Mechanisms: How Does Cannabis Affect the Microbiome?

Here’s what the Thu review and others propose:

  • Cannabinoids regulate bacterial gene expression, modulating immune responses and short chain fatty acid (SCFA) production.
  • Microbes influence cannabinoid receptor expression and may even produce ECS-like signaling molecules.
  • Cannabis may reduce gut permeability (“leaky gut”), curbing systemic inflammation.

This kind of systemic cross-talk blurs the boundaries between plant, host, and microbe. In an interview with the National Institute of Health, Yong likens this complexity to ecology itself:

“Altering someone’s microbiome is as complicated as changing a rainforest or a coral reef.”

If that’s true, cannabis might be more like rainfall—sometimes healing, sometimes flooding—depending on the environment. Cannabinoid showers bring their own flowers, to paraphrase an old saying.

Do Gut Bacteria Enjoy Cannabis? Do Phages Get High?

These tongue-in-cheek questions highlight a deeper scientific curiosity: Are the effects of cannabis mediated purely through human cells—or are our microbes co-experiencing these effects? Do some bacteria flourish under THC exposure, while others wilt?

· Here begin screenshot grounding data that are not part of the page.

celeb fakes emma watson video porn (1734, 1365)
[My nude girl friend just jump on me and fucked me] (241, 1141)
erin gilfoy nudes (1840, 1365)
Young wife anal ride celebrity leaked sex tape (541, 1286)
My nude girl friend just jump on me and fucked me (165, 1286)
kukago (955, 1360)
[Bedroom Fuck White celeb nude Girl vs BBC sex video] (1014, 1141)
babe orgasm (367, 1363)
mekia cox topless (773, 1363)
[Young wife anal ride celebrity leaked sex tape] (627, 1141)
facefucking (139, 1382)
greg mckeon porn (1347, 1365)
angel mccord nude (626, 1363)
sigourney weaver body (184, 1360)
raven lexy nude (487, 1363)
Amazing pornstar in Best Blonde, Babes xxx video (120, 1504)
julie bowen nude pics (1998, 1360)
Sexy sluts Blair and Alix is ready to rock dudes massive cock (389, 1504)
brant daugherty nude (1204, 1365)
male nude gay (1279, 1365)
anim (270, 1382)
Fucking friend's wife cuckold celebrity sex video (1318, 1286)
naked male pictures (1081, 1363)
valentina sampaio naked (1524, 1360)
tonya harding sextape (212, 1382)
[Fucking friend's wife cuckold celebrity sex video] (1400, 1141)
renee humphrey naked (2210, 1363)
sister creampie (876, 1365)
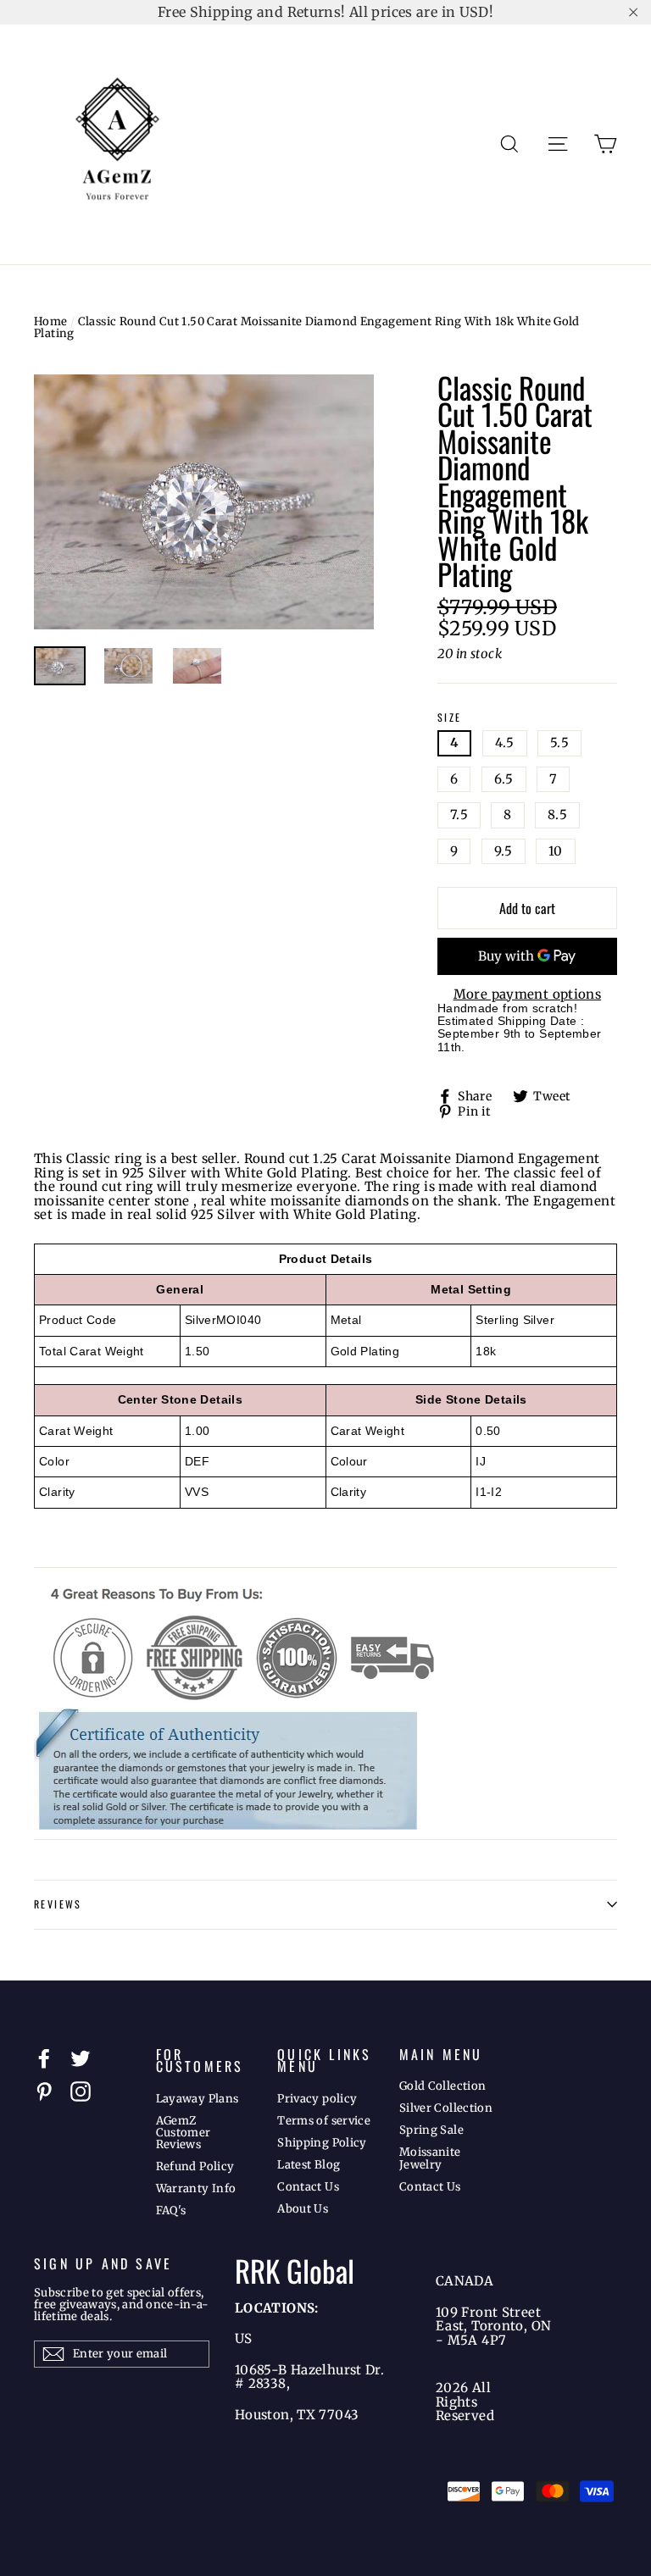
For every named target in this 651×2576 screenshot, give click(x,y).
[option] (204, 501)
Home (51, 321)
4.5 (505, 742)
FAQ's (171, 2210)
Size (449, 718)
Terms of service (323, 2120)
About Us (302, 2209)
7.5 (459, 814)
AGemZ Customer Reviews (183, 2132)
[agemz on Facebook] (44, 2058)
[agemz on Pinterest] (44, 2091)
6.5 (504, 779)
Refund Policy (195, 2166)
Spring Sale (431, 2130)
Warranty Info (196, 2188)
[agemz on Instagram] (80, 2091)
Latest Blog (308, 2165)
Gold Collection (443, 2086)
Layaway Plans (197, 2098)
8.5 (557, 814)
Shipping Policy (322, 2143)
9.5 (503, 851)
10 (555, 851)
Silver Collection (445, 2108)
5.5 (559, 742)
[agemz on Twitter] (80, 2058)
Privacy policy (317, 2098)
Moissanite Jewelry (430, 2158)
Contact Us (308, 2187)
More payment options (527, 995)
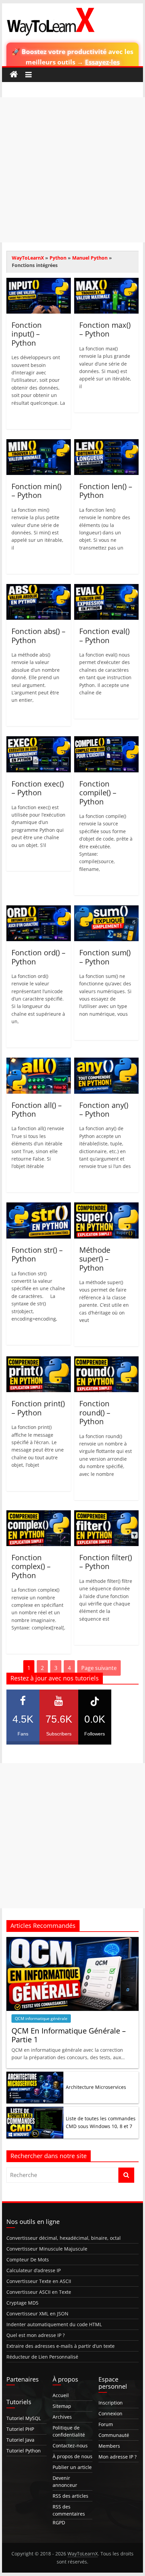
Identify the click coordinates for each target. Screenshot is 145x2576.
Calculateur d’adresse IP (33, 2270)
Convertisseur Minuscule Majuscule (46, 2249)
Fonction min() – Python (36, 490)
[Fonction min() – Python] (38, 443)
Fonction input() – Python (26, 334)
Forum (105, 2424)
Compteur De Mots (27, 2259)
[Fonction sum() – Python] (106, 909)
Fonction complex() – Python (31, 1566)
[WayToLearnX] (13, 75)
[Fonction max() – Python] (106, 282)
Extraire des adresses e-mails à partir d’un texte (60, 2346)
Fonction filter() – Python (105, 1561)
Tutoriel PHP (20, 2429)
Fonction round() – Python (94, 1412)
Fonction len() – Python (105, 490)
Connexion (110, 2413)
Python (58, 258)
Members (109, 2446)
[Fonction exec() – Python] (38, 740)
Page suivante (99, 1668)
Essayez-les (102, 62)
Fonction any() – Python (103, 1109)
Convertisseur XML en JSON (37, 2313)
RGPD (59, 2522)
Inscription (110, 2402)
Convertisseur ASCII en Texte (38, 2292)
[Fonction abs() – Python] (38, 588)
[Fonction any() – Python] (106, 1061)
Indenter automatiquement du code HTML (54, 2324)
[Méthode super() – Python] (106, 1206)
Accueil (61, 2395)
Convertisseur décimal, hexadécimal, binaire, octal (63, 2238)
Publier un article (72, 2467)
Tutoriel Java (20, 2440)
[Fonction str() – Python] (38, 1206)
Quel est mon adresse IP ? (35, 2335)
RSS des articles (70, 2496)
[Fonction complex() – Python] (38, 1514)
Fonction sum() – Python (104, 956)
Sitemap (62, 2406)
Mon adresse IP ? (117, 2456)
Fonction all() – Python (36, 1109)
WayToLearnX (28, 258)
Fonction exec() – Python (37, 787)
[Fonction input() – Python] (38, 282)
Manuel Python (90, 258)
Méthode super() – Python (94, 1259)
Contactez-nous (70, 2445)
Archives (62, 2417)
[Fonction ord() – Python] (38, 909)
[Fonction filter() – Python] (106, 1514)
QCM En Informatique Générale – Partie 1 (68, 2034)
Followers (94, 1725)
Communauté (113, 2435)
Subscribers (59, 1725)
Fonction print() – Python (38, 1407)
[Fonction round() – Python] (106, 1360)
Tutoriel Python (23, 2450)
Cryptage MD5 (22, 2303)
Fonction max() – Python (104, 329)
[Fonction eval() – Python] (106, 588)
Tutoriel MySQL (23, 2418)
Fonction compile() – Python (97, 792)
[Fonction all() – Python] (38, 1061)
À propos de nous (72, 2456)
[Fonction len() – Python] (106, 443)
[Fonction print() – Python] (38, 1360)
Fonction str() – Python (37, 1254)
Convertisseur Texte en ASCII (38, 2281)
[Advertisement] (72, 169)
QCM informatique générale (41, 2018)
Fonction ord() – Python (38, 956)
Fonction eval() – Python (104, 635)
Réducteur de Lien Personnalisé (42, 2357)
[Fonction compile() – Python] (106, 740)
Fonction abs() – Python (38, 635)
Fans (22, 1725)
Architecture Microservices (96, 2087)
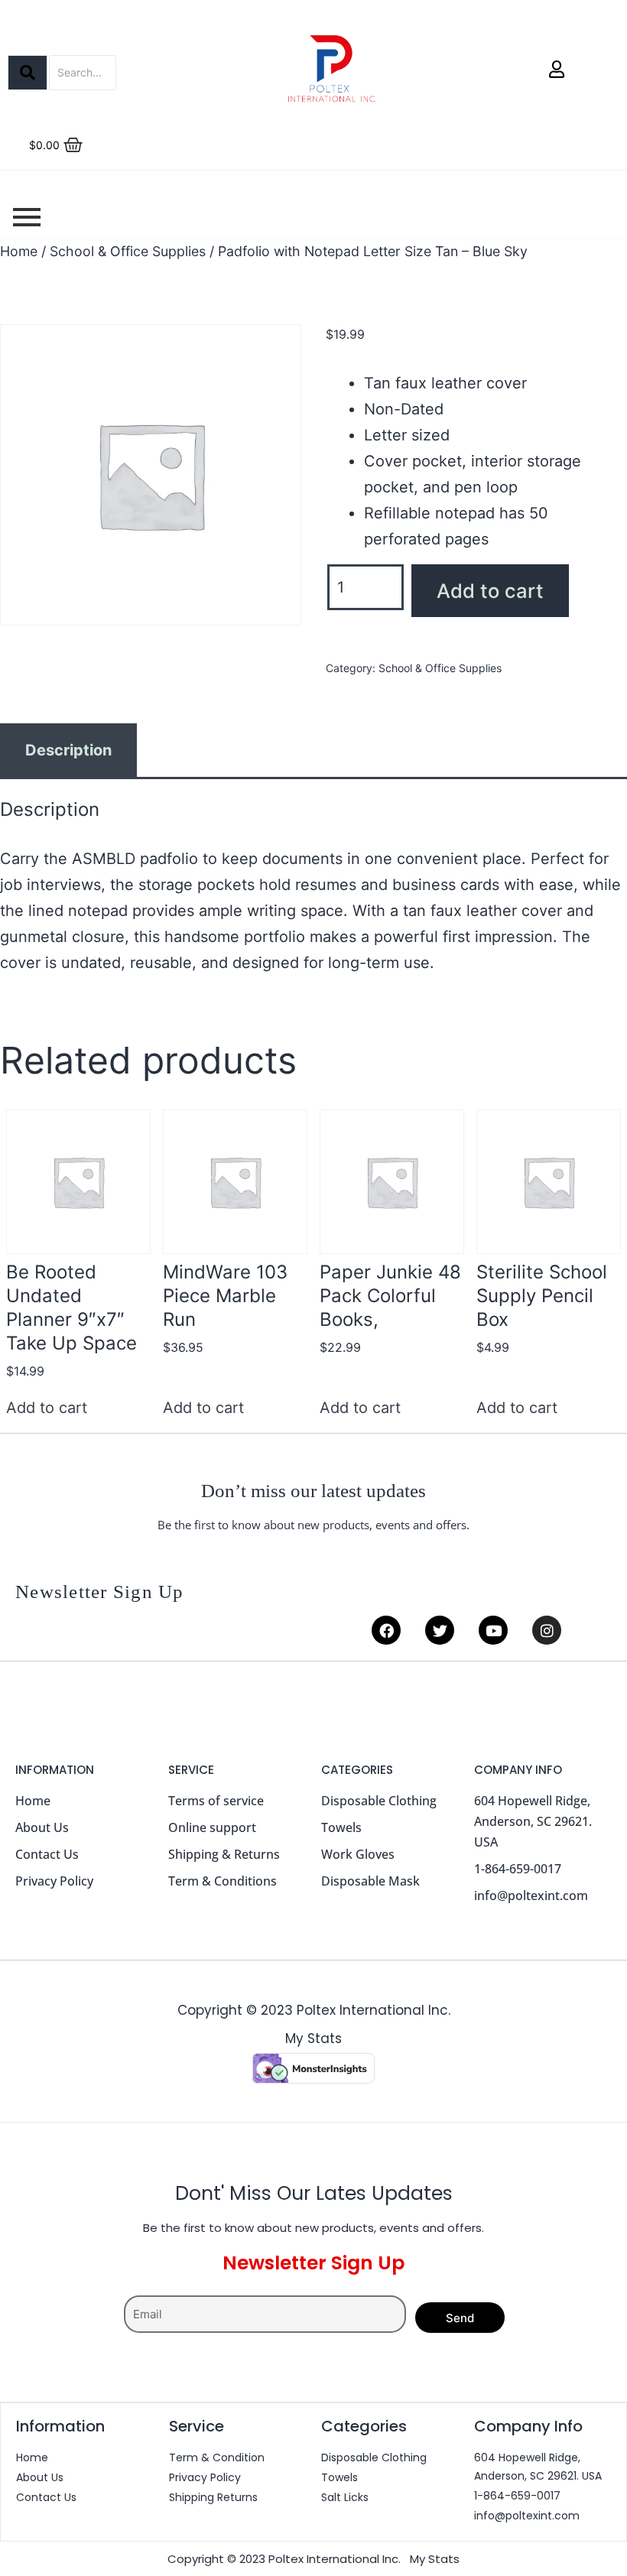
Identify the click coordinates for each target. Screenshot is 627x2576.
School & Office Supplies (128, 251)
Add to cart (490, 591)
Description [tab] (68, 750)
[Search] (27, 72)
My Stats (313, 2038)
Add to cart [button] (46, 1407)
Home (18, 251)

While we don’t yet know if bacteria “enjoy” cannabis, the review suggests that our microbial guests do respond—chemically, behaviorally, and perhaps adaptively. Some microbes might increase SCFA production in the presence of cannabinoids. Others might become more competitive or cooperative, subtly nudging our immune system or appetite in ways that echo through our bodies and brains.

And what about phages—viruses that prey on bacteria? Could they be influenced by host ECS changes, or by bacterial metabolites that stem from cannabinoid processing? No studies have answered this yet. But it’s not outlandish to wonder.

The Future: Personalizing Cannabis via the Microbiome

Imagine a future where your microbiome determines which cannabis formulation will work best for you. Or where gut-targeted prebiotics are used to boost the benefits—or reduce the side effects—of cannabinoids.

This is not science fiction. The Thu review calls for:

  • Standardized cannabis preparations for research
  • Micro biome-aware clinical trials
  • Tracking microbial and ECS changes over time

Yong seems to support such an approach, if not a broader scope:

“You can’t just look at basic science and predict which bits of it are going to bear fruit. You need to explore it for its own sake.”

Conclusion: A Grander View of Life (and Medicine)

The cannabis–microbiome connection invites us to think differently—not just about health, but about selfhood. Are we individuals with minds and bodies, or are we walking ecosystems guided by unseen partners?

Cannabis doesn’t just act on neurons—it flows through the microbial forest inside us. And maybe, just maybe, your gut is part of the reason you reach for it.

As Yong so eloquently puts it:

“All the biology I grew up learning as a kid… is only a fraction of the true biology that exists.”